A handful of international investors, like the Saudi-Egyptian Touristic Development Company, dominated the hotel and resort market, leaving small investors out in the cold. Rather than allow small family-owned or artist-run hotels to flourish around downtown and in popular neighborhoods, the market has been saturated with the 4 and 5-star variety with few alternatives for accommodation. As a result, Cairo’s urban and economic development and the tourism industry have suffered.

What are the alternatives? Well, take Istanbul for example. The area of Sultanahmet and Sirkeci have been regenerated by the establishment of many privately owned mid- and lower-range hotels. This previously dilapidated part of the city was given a second life by allowing small business owners and citizens to purchase and renovate charming old buildings and transform them along clearly established guidelines to safeguard the architectural integrity of the area. Here, one can stay in a clean room for under US$100, an option not found in Cairo.

Morocco also presents a striking case of tourism and urban development going hand in hand. In Marrakesh, a great majority of visitors stay in renovated old houses within the walls of the medina and most eat from the food vendors in the city’s main square, Jemaa el-Fnaa. Marrakesh undoubtedly has top-notch restaurants and a Four Seasons hotel but the city’s main attraction is the opportunity to live and eat with the locals.

The Moroccan state has made it easier for investors to restore and revive old homes as unique hotels. This has revived Moroccan building traditions, regenerated the city, allowed locals to have a stake in the tourism industry, and given visitors a chance to stay in more culturally engaging spaces. Most importantly, foreigners and locals have an opportunity to interact outside of the prescribed roles of tourist and servant.

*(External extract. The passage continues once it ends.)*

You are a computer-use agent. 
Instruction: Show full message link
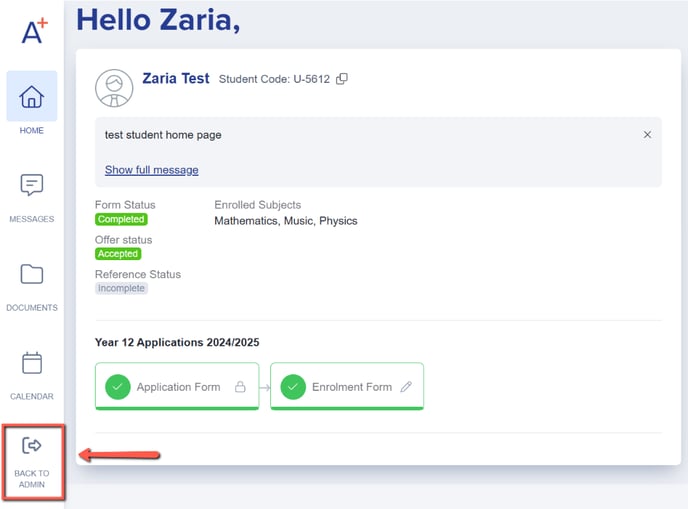click(151, 170)
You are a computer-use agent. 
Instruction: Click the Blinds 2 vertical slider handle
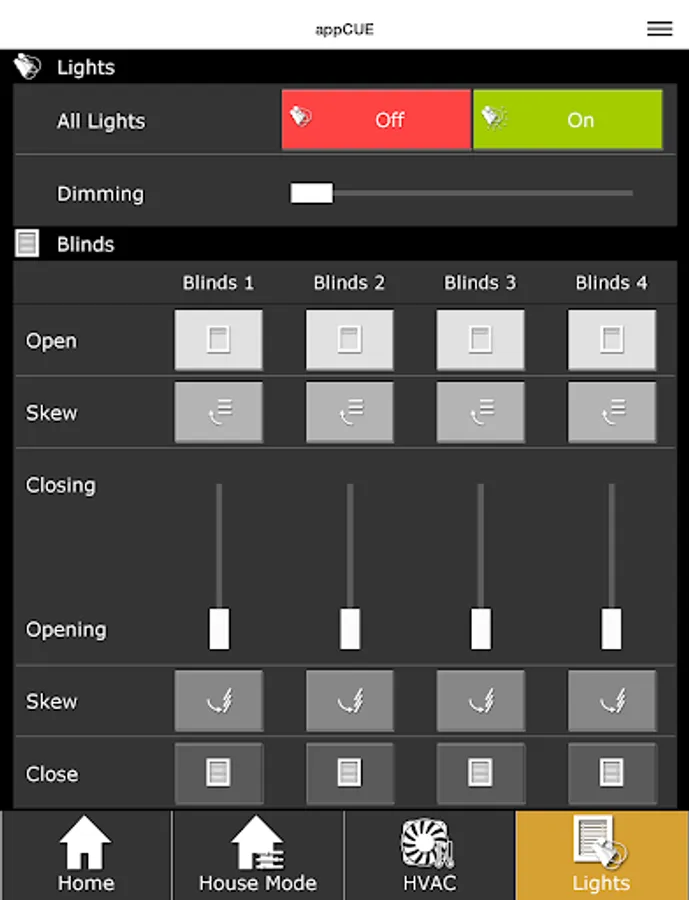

While the news of US$40 million of daily losses in Egyptian tourism is disheartening, it also begs the question as to who is losing that potential profit. Other than tourism workers, many of whom earn dismal wages, most Egyptians have no stake in the industry and therefore have little to lose.

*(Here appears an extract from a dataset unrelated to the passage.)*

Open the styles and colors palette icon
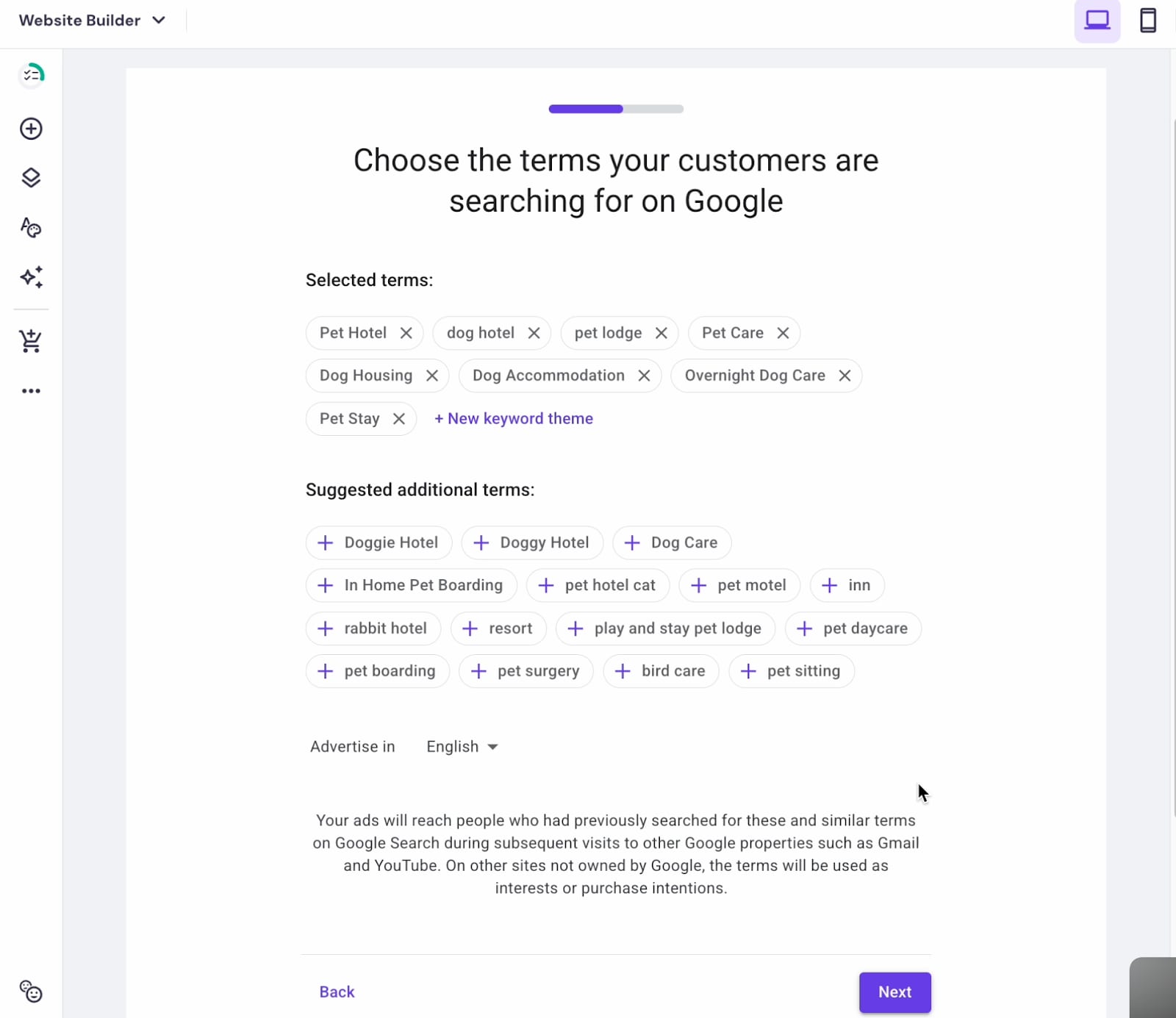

Egypt’s tourism is suffering not because of the revolution but because of an exclusionary model that has failed to harness the best resources this country has to offer. The Ministry of Tourism needs to invest in the country’s biggest attraction – Egyptians – rather than protect foreigners from them. Tourism can be a powerful engine for urban development from which everyone from street vendors to small property and business owners can benefit. In the process, tourists who visit Egypt may experience something new rather than see what they already know.  

Mohamed Elshahed is a doctoral candidate in the Middle East and Islamic Studies Department at New York University. He blogs at CairObserver.